Years later, she advised another cancer patient, Justice Ruth Bader Ginsburg, on how to handle chemotherapy without missing any of the court’s public sessions.
“She said when you’re up to chemotherapy, you do it on Friday, Friday afternoon,” Ginsburg said in 2009. “You’ll get over it over the weekend and you’ll be able to come to the court on Monday.” Neither justice missed any time on the bench.
In the years since her retirement, O’Connor has worked to promote civic learning. Her iCivics program, which uses online materials and games to teach middle and high school students, reaches half the country’s youth, she said.
“I can no longer help lead this cause, due to my physical condition,” O’Connor said in her letter. “It is time for new leaders to make civic learning and civic engagement a reality for all.”
On the court, O’Connor typically preferred narrow rulings that focused on the particular facts of the case. She wrote the court’s 5-4 decision in 2003 upholding race-conscious college admissions, so long as each applicant received individual consideration and wasn’t automatically given a preference on the basis of race.
She said government bodies could acknowledge religion as long as they stopped short of “endorsing” it. That approach meant making fine distinctions, as when she voted to allow a nativity scene that was part of a larger city-sponsored holiday display while rejecting a similar creche that stood by itself.

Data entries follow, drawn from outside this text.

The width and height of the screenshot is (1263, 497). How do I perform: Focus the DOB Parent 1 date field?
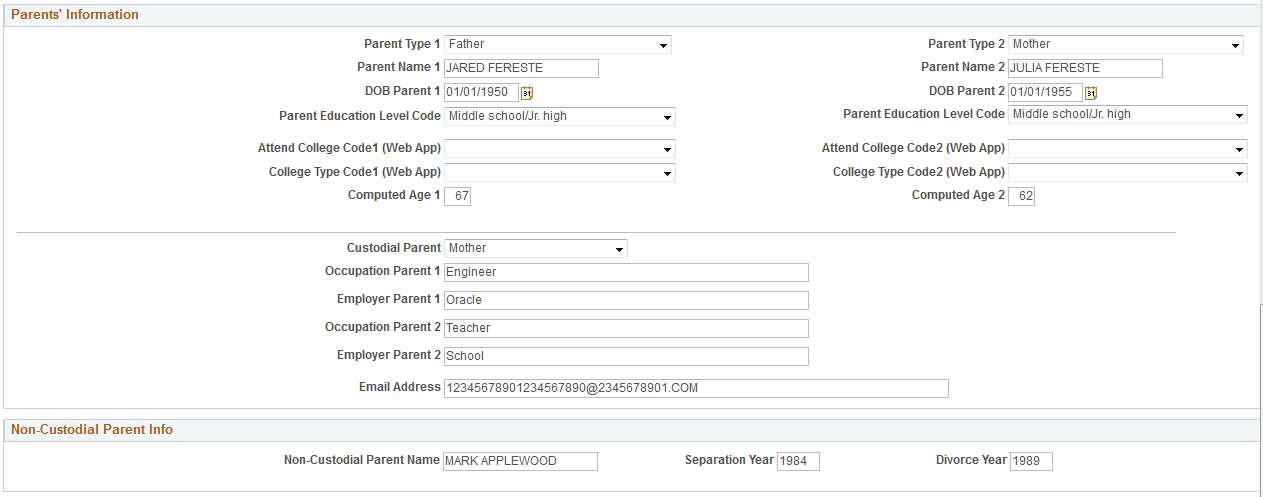coord(481,93)
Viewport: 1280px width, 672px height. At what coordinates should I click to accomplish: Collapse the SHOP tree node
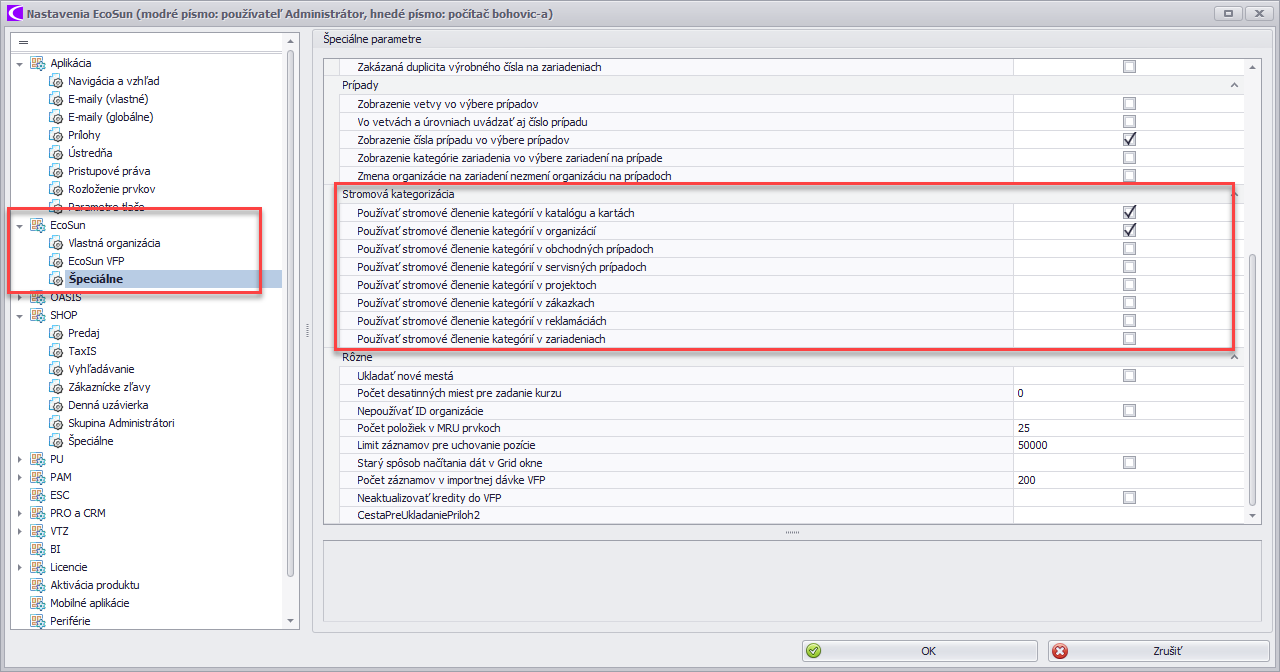(20, 316)
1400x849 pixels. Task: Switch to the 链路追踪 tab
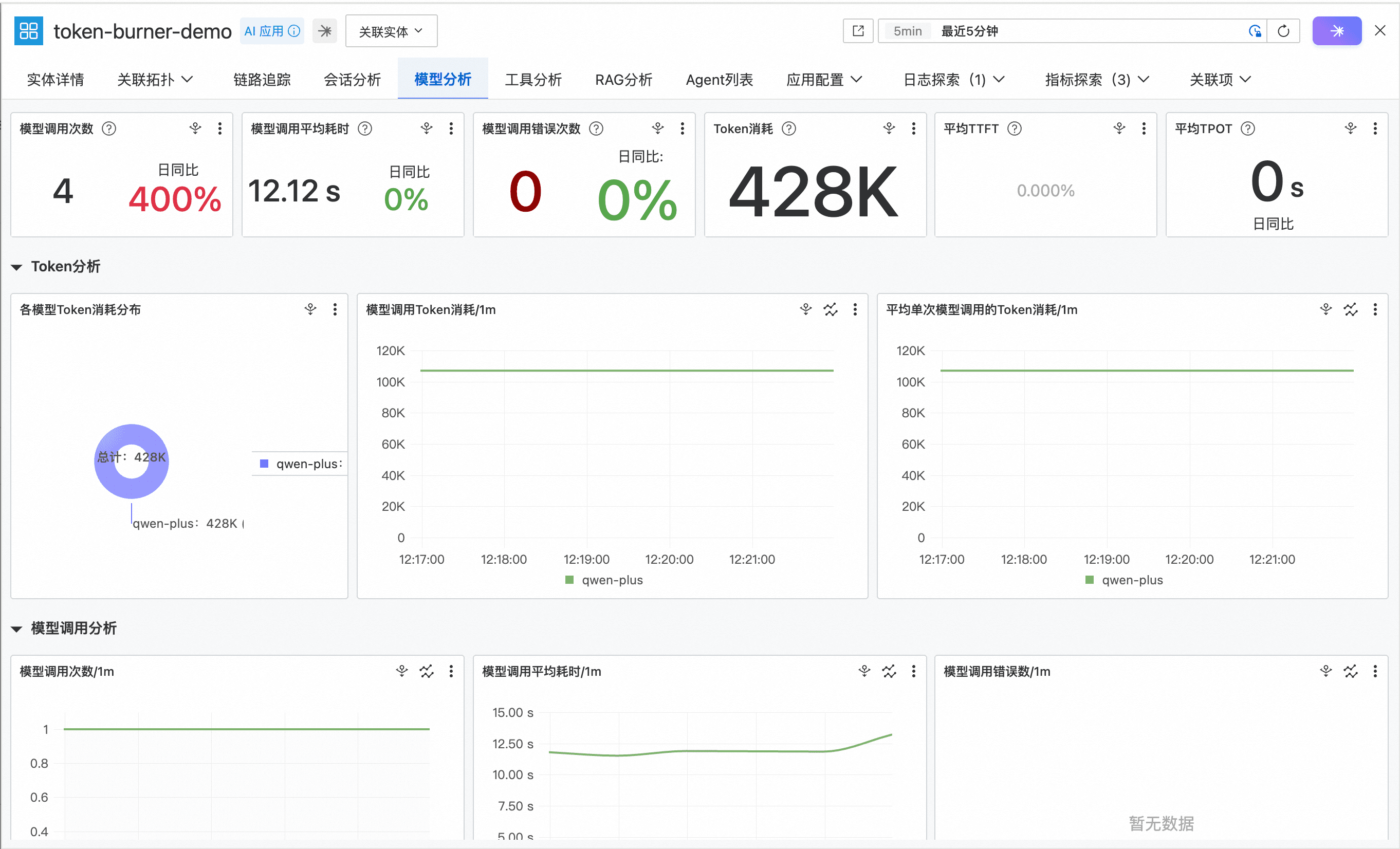[x=262, y=80]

She wrote the lead opinion for the court when it ruled in 2004 that the federal government must give a hearing to American citizens detained at Guantanamo Bay as enemy combatants.

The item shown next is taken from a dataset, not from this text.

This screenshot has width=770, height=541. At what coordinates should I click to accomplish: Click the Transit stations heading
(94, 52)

“A state of war is not a blank check for the president when it comes to the rights of the nation’s citizens,” she wrote.
O’Connor joined the 5-4 majority that stopped a ballot recount in Florida, ending the hotly contested 2000 presidential election in favor of Republican George W. Bush over Democrat Al Gore.
In 2013, O’Connor said the court might have been better off not weighing in on the recount. The case “gave the court a less-than-perfect reputation,” she told the Chicago Tribune’s editorial board.
“Maybe the court should have said, ‘We’re not going to take it, goodbye,’” she said.